Servant of Two Masters

Servant of Two Masters logo

California State University, Chico’s School of the Arts presents a modern translated version of the 18th century classic, A Servant of Two Masters. Performances take place Thursday–Saturday, March 5–7 at 7:30 p.m. and Saturday–Sunday, March 7–8 at 2 p.m. in Wismer Theatre. Purchase tickets at the University Box Office or by calling 530-898-6333. Seating is limited and purchasing tickets in advance is recommended.

The translated version by Edward J. Dent contains all the charm of the original work by Italian playwright Carlo Goldoni. Beatrice, along with her quirky servant Truffaldino, has come to Venice disguised as her dead brother. She is searching for the man who killed him, Florindo, whom she is also in love with.

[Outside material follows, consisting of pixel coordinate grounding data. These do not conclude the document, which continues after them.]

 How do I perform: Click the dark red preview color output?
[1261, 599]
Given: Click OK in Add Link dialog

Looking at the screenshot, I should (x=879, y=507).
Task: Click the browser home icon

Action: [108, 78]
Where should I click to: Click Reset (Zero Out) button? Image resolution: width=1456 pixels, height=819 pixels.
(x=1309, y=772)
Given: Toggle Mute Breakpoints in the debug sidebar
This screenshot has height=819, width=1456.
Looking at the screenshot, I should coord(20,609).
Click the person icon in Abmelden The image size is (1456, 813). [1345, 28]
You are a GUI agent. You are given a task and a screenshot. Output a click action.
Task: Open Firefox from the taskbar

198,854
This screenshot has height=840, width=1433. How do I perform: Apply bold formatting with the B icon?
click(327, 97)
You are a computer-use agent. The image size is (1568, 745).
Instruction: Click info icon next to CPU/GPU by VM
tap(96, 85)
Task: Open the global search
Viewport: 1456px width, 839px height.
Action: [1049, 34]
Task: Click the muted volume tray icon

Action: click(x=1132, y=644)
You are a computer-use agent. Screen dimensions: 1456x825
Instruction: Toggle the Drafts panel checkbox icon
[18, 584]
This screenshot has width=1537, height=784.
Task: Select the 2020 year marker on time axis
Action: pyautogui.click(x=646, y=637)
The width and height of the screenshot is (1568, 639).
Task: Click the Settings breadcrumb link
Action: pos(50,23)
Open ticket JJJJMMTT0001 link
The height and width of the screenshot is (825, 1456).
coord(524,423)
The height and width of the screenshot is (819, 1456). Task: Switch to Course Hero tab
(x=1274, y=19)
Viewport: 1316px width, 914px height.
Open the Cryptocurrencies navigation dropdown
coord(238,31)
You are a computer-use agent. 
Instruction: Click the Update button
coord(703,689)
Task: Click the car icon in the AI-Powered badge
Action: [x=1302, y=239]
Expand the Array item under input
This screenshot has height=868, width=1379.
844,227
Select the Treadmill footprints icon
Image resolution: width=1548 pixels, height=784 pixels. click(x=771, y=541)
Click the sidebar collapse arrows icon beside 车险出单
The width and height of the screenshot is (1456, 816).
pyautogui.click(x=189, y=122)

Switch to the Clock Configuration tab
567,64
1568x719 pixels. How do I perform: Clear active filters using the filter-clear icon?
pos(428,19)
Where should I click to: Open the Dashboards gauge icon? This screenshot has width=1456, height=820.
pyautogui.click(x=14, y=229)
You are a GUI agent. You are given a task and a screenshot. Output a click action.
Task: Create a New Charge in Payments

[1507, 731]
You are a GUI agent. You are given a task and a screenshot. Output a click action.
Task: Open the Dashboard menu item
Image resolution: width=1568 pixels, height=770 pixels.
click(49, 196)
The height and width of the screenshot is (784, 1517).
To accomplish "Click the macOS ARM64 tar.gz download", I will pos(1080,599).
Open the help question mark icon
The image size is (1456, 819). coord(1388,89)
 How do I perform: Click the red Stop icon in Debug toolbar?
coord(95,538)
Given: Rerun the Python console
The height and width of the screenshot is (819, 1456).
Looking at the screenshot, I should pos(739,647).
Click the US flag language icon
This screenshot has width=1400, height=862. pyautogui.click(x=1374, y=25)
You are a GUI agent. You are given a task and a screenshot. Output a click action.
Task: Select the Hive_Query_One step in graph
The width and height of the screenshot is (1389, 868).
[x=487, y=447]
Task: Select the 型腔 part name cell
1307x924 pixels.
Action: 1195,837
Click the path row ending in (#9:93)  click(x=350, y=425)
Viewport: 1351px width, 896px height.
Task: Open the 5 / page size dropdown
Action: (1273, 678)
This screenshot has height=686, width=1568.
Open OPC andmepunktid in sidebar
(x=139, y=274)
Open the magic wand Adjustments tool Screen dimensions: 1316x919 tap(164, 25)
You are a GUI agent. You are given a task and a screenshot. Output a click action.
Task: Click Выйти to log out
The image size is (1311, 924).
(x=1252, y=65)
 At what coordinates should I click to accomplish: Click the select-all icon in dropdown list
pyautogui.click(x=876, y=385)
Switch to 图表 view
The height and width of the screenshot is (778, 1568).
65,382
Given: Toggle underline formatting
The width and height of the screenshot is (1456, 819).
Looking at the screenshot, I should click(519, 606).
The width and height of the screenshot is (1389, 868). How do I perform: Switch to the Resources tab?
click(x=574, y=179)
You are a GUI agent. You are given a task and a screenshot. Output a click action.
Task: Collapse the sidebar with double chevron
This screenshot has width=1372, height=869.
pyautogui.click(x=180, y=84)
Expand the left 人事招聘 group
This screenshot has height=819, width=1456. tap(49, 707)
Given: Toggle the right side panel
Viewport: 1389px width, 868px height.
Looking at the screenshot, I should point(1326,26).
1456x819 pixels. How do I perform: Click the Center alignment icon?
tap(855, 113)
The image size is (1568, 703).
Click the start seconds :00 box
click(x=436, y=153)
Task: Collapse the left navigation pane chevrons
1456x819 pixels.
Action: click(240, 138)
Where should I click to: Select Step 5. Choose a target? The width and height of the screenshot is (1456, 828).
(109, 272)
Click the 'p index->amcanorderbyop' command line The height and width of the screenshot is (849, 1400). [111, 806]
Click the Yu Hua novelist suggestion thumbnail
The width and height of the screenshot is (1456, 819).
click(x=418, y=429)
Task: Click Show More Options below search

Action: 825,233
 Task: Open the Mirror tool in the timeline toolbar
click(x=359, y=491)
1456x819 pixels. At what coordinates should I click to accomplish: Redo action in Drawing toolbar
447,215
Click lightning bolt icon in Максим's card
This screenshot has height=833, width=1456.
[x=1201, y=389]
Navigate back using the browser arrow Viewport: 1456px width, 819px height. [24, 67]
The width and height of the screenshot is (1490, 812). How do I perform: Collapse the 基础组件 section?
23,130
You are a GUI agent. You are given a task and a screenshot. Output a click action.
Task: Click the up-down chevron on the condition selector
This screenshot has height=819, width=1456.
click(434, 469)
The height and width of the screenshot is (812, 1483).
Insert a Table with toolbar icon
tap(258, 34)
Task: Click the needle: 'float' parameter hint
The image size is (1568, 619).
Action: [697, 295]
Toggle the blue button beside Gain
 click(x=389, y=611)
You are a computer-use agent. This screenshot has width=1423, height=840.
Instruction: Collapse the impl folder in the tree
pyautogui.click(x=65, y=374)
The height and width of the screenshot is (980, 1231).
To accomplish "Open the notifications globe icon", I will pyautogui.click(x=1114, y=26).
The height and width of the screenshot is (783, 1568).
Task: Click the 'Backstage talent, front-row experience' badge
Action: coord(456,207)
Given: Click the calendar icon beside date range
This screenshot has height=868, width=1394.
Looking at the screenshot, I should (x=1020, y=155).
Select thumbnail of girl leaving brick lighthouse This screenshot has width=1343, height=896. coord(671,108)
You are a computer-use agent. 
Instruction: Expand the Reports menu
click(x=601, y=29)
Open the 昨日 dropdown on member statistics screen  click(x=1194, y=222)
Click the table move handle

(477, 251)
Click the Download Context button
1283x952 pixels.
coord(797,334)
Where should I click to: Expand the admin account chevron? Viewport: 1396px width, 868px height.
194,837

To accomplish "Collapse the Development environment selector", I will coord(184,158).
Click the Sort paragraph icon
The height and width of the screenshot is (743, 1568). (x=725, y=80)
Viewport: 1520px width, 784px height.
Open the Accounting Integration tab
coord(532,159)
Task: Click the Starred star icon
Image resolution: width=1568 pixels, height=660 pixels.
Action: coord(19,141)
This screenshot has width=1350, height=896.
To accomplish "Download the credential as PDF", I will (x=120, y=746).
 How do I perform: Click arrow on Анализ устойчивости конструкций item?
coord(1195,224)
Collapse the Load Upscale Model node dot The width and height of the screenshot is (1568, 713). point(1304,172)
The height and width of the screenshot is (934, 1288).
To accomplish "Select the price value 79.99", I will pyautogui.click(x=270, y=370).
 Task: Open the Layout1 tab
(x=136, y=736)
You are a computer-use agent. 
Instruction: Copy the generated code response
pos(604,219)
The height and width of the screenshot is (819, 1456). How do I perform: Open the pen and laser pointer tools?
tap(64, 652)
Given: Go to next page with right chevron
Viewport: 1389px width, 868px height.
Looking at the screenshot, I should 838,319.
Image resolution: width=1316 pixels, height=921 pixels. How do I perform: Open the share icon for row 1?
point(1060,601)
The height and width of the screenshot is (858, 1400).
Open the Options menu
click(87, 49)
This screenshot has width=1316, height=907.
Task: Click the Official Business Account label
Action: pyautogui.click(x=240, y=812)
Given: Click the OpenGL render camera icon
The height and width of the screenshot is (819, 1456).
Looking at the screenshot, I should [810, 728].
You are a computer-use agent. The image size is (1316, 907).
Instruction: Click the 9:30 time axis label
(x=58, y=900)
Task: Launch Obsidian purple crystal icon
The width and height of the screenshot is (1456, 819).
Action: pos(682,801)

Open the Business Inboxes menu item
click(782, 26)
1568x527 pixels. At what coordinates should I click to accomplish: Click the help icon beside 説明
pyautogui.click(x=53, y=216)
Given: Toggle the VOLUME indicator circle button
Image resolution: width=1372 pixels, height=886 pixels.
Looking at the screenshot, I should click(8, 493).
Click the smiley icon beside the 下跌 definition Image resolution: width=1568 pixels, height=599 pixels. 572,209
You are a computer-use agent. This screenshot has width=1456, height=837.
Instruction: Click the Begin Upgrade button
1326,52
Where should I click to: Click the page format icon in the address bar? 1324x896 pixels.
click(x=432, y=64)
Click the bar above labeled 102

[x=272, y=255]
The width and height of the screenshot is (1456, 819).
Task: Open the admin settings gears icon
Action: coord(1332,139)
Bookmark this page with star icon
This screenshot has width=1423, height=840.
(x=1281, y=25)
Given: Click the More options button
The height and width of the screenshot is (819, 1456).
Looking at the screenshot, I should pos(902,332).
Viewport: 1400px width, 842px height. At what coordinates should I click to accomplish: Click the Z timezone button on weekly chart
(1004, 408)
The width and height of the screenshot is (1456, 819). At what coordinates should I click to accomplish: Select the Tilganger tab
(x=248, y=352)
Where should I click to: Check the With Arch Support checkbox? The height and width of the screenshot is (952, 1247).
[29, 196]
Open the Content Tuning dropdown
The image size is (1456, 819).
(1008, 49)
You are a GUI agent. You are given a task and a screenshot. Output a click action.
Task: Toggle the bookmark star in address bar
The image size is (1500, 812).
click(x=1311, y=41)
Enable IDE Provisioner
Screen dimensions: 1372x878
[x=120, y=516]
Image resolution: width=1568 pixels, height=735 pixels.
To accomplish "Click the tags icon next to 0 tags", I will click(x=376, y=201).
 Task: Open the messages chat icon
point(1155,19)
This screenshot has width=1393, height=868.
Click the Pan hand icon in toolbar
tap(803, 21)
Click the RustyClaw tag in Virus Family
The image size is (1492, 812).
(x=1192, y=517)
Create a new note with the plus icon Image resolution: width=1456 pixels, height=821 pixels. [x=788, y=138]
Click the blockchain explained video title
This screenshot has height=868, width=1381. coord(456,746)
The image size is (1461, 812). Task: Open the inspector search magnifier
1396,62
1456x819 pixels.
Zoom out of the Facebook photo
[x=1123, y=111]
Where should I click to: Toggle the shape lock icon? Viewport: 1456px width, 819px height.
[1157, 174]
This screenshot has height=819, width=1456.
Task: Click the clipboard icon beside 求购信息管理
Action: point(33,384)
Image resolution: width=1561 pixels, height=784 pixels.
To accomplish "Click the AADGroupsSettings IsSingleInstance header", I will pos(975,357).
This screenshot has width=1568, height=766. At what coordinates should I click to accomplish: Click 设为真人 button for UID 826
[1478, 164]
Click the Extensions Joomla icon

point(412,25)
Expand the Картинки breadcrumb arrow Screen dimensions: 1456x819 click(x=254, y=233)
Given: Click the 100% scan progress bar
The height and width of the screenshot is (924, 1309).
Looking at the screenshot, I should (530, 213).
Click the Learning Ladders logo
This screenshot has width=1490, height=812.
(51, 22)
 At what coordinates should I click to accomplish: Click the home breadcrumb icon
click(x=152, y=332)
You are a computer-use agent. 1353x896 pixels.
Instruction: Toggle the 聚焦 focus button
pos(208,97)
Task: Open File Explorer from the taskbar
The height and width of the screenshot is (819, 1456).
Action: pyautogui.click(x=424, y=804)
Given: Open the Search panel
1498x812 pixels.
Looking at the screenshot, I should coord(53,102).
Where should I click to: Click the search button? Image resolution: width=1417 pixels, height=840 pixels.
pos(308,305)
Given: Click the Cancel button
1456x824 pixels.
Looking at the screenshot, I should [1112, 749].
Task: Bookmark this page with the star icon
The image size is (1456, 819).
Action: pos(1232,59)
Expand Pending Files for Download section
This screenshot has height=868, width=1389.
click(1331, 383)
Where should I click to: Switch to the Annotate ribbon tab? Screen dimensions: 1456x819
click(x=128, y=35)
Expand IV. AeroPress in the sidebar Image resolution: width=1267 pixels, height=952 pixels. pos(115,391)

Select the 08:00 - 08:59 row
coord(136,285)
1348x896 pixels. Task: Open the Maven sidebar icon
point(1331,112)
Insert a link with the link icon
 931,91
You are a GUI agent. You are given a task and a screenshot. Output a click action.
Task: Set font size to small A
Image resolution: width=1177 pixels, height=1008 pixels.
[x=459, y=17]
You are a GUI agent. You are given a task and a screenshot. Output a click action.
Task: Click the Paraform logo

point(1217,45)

She is disguised as her brother, Federigo, so she can collect his dowry from the father of Clarice, to whom he was betrothed. But since his death, Clarice has fallen in love with Silvio. Beatrice’s servant Truffaldino, the main character of the play, is always complaining of an empty stomach and eats everything in sight. He accepts a job to be a servant to another master, Florindo, since it is an opportunity to have an extra dinner. Truffaldino struggles with balancing his work without arousing the suspicions of either of his masters.

The play was written by Goldoni by request of Antonio Sacco, the first actor to play Truffaldino. It was first performed in 1745, likely in Venice, with the title Il servitor di due padroni. As it was a commedia dell’arte, Goldoni wrote only an outline of the play and the actors improvised the dialogue. In later performances, he transcribed and edited the dialogue. The script he came up with in 1753 is the version still used today. 

The popularity of the play has encouraged many translations and adaptations over the years. This production’s version was translated by Dent for a performance by the A. D. C. Cambridge in June 1928. There are adaptations in other languages as well, including plays in Dutch and Scottish and a TV movie in Russian. In 1966, it was made into an opera by Vittorio Giannini. Mozart also considered turning the play into a comedic opera but never completed his idea. 

A Servant of Two Masters is now considered a standard in the tradition of commedia farce (a comic dramatic piece with exaggerated, unlikely situations and stereotyped characters). The double banquet scene is the most famous of the play. Truffaldino has to serve a banquet for each of his masters at the same time without either banquet party finding out about the other, resulting in Truffaldino not getting a bite to eat.